Okay, so at this point, I should probably start wrapping up the video, because I think it's getting way longer than anticipated. But we did cover a lot of ground, and we built everything from scratch. So as a brief summary, we were looking at the GPT-2 and GPT-3 papers. We were looking at how you set up these training runs, and all the considerations involved.

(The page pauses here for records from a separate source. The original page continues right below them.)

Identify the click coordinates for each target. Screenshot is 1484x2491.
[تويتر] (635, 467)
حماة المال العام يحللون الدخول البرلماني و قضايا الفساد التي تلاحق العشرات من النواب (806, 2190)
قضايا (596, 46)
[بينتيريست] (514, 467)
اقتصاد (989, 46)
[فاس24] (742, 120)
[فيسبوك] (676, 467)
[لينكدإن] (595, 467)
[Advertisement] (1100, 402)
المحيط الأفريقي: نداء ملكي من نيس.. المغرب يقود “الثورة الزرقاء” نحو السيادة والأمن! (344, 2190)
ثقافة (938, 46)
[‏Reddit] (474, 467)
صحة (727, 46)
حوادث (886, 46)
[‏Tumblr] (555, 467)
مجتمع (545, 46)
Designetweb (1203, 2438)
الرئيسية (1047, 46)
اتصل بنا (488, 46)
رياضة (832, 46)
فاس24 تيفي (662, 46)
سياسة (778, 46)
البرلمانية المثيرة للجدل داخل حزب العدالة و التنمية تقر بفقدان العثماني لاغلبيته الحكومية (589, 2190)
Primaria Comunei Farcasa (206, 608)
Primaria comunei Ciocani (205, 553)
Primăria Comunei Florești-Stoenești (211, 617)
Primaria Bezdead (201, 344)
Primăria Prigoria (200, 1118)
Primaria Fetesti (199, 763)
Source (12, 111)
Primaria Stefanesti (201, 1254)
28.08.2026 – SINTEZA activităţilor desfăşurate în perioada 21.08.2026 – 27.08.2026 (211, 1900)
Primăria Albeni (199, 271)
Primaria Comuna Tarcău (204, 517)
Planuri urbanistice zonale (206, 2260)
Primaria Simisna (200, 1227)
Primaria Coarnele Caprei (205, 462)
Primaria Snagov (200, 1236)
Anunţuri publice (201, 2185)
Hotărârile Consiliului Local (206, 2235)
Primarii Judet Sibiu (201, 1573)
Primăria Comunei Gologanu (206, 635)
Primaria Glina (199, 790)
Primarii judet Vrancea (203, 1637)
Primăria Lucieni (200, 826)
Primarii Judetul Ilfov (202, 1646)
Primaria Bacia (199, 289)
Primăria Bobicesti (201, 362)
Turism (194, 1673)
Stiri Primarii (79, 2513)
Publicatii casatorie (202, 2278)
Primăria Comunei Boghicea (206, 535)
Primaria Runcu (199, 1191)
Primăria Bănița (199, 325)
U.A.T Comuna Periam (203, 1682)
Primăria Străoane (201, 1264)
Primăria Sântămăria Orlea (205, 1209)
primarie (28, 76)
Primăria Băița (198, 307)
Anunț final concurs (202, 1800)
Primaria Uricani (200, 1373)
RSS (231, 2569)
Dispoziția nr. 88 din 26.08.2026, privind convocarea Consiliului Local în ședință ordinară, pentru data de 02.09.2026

We wrote everything from scratch, and then we saw that over the duration of either a two-hour training run or an overnight run, we can actually match the 124 million parameter checkpoints of GPT-2 and GPT-3 to a very large extent. In principle, the code that we wrote would be able to train even bigger models if you have the patience or the computing resources, and so you could potentially think about training some of the bigger checkpoints as well.
There are a few remaining issues to address. What's happening with the loss here, which I suspect has to do with the fine web EDU data sampling. Why can't we turn on Torch Compile? It currently breaks generation and Hellaswag. What's up with that? In the data loader, we should probably be permuting our data when we reach epoch boundaries.
So there's a few more issues like that, and I expect to be documenting some of those over time in the Build NanoGPT repository here, which I'm going to be releasing with this video. If you have any questions or would like to talk about anything that we covered, please go to discussions tab so we can talk here, or please go to issues or pull requests depending on what you'd like to contribute, or also have a look at the Zero2Hero Discord, and I'm going to be hanging out here on NanoGPT.
Otherwise, for now, I'm pretty happy about where we got, and I hope you enjoyed the video, and I will see you later.